Pick out every line in the records below that contains the word "height", and copy each such line in full.

DATA PROVIDED ::
★ ★ ★ ★ ★ ★ ★

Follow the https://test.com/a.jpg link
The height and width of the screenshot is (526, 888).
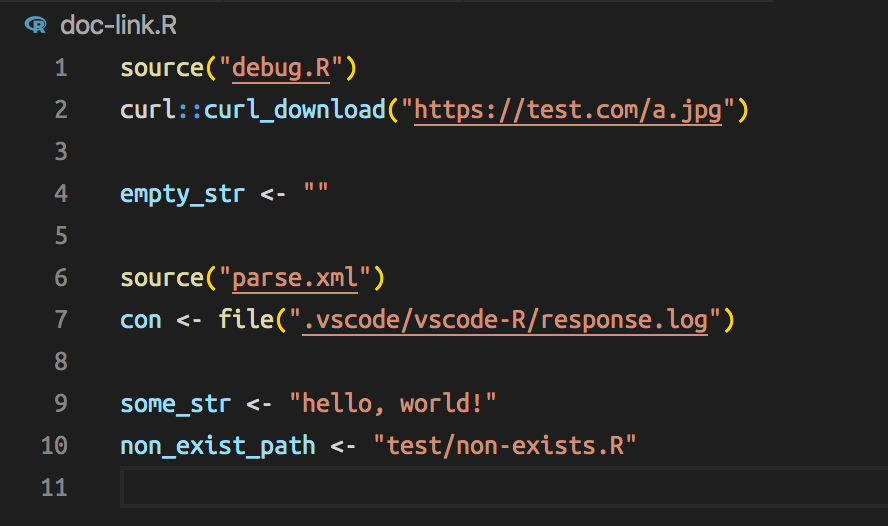point(568,110)
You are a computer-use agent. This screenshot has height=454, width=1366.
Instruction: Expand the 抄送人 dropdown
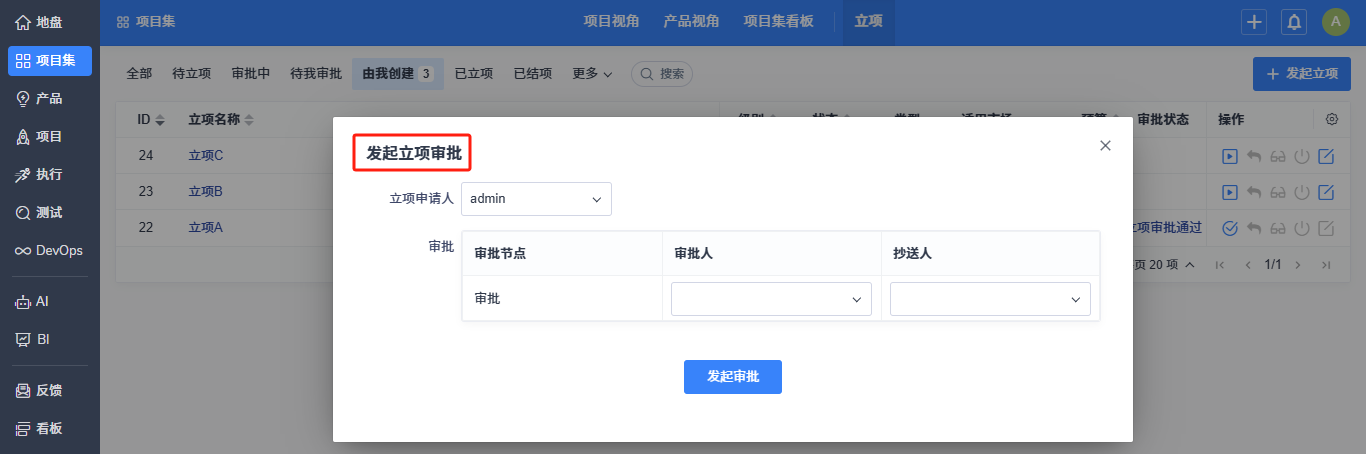[990, 299]
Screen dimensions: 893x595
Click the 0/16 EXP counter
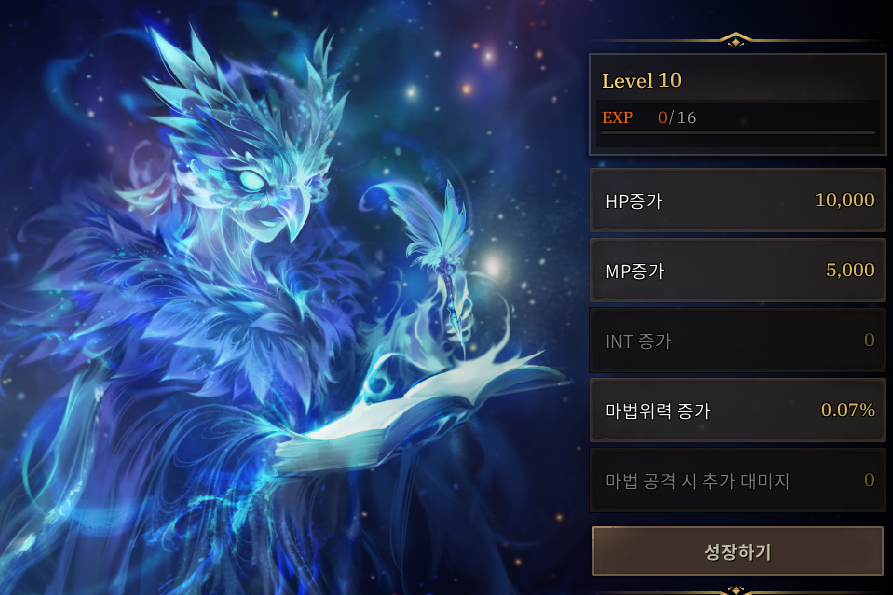(677, 117)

★ ★ ★ ★ ★ ★ ★

THE REPLY ::
The height and width of the screenshot is (526, 888).
You are a computer-use agent. This screenshot has height=454, width=1366.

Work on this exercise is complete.